** start Data rows **

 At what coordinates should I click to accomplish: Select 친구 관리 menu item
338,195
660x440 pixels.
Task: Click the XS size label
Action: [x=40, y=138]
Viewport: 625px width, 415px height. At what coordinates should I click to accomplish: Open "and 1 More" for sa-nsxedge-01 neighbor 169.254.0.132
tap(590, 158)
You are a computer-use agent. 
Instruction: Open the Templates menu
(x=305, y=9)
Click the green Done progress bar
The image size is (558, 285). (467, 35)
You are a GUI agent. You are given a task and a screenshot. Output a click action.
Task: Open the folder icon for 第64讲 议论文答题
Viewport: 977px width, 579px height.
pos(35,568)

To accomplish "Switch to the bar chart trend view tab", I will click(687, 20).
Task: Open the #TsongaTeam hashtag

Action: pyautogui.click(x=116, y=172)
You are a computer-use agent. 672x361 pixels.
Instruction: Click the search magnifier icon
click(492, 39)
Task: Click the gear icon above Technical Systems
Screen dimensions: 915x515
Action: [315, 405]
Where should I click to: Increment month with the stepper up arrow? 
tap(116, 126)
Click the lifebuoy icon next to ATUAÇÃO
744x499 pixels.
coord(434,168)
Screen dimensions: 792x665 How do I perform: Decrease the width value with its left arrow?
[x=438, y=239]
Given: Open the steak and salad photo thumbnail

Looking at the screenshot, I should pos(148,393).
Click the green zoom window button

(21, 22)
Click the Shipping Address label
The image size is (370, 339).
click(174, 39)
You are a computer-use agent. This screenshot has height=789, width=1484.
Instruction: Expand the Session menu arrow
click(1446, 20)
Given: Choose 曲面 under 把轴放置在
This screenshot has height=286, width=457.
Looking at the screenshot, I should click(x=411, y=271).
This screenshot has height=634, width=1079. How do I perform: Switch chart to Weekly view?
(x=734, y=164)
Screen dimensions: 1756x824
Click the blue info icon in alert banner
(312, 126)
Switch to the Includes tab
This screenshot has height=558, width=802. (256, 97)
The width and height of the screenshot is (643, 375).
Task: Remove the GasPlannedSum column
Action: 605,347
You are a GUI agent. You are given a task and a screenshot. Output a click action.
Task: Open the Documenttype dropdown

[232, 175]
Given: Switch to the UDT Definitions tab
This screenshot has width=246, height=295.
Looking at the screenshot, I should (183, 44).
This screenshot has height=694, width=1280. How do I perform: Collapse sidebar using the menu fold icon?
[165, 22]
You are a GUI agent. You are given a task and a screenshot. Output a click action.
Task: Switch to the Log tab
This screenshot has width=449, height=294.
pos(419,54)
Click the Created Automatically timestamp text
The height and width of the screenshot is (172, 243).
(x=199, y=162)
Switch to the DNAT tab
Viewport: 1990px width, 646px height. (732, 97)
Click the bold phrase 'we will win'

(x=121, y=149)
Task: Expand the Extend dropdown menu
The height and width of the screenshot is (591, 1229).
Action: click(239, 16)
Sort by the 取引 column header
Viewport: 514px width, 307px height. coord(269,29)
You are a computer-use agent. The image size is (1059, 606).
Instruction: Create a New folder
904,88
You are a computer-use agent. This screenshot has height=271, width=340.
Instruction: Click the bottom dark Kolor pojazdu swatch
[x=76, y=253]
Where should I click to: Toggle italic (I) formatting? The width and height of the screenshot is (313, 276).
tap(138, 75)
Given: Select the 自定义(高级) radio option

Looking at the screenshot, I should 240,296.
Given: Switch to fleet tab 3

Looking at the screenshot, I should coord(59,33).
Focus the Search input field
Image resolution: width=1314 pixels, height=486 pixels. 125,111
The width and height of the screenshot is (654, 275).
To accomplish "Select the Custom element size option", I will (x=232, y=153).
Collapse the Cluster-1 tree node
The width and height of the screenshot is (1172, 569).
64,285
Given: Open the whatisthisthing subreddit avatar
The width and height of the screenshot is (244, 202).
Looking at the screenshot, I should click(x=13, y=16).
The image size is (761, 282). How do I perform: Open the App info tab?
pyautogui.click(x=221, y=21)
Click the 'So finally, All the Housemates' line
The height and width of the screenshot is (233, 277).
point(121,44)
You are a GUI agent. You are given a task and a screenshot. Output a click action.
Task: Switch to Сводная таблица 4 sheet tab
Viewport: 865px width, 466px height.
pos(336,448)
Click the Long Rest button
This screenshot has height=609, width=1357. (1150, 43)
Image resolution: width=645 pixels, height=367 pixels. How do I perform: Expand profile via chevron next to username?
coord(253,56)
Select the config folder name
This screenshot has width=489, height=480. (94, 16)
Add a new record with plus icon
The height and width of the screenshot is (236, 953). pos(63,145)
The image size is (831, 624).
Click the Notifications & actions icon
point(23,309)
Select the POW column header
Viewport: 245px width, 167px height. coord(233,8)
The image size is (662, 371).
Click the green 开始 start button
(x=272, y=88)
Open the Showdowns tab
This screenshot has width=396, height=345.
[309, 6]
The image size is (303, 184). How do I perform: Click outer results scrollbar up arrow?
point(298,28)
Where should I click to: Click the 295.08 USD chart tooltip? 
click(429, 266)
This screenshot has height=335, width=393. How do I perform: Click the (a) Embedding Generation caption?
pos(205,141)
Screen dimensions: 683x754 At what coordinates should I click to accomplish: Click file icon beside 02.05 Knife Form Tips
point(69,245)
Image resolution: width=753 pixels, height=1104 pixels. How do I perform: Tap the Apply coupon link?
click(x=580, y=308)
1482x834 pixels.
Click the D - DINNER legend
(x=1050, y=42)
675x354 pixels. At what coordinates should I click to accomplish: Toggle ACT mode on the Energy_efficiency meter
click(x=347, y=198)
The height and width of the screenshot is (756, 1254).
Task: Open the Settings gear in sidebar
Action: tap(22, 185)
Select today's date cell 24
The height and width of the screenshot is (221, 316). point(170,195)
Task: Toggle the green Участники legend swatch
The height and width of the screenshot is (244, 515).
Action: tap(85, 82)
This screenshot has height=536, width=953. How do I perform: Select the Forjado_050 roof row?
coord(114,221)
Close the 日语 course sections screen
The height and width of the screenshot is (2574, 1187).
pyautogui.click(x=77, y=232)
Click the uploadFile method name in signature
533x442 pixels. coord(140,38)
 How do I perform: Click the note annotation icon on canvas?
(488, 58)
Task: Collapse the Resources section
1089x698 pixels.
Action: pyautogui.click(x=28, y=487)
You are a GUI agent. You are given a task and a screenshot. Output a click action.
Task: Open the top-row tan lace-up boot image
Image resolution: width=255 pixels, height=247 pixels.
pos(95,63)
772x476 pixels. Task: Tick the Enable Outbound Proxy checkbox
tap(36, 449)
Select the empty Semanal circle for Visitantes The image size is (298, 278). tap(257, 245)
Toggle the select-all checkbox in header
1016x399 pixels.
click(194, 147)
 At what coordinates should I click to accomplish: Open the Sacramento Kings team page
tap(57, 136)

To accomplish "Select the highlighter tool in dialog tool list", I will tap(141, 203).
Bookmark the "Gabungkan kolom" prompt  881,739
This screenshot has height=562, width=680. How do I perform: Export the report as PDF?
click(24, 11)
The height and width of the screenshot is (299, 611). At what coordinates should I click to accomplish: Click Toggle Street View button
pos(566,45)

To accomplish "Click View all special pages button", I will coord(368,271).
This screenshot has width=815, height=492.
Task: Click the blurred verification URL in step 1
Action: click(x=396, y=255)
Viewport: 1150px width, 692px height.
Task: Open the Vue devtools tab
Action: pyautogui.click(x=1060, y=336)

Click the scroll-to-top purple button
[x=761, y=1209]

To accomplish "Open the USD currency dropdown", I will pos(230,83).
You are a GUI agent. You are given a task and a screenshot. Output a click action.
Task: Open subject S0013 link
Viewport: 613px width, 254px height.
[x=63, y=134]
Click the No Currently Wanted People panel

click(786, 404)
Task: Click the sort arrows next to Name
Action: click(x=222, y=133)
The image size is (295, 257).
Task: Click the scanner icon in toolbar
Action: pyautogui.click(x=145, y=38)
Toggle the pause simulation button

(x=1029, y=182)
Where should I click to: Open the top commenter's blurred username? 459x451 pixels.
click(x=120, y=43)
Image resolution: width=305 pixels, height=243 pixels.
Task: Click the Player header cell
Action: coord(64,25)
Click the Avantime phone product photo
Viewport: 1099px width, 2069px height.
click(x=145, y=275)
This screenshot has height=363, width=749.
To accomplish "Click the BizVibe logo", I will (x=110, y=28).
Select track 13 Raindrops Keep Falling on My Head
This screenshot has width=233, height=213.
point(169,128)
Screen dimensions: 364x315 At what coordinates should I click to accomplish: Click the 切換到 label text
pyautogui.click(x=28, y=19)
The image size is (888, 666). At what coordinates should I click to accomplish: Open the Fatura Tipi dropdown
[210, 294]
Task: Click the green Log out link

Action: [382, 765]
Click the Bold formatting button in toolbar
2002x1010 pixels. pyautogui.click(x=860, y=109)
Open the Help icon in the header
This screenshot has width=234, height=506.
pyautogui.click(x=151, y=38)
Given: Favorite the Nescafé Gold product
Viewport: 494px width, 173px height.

** end Data rows **

What is being asked: Please copy out the data, beginning at the line that has "Where should I click to: Click" and stopping after the line that has "pos(205,141)", with every line in place. Shift each coordinate in the answers up by 147 and leave everything else unchanged.

Task answer:
Where should I click to: Click the 295.08 USD chart tooltip? 
click(576, 413)
This screenshot has height=335, width=393. How do I perform: Click the (a) Embedding Generation caption?
pos(352,288)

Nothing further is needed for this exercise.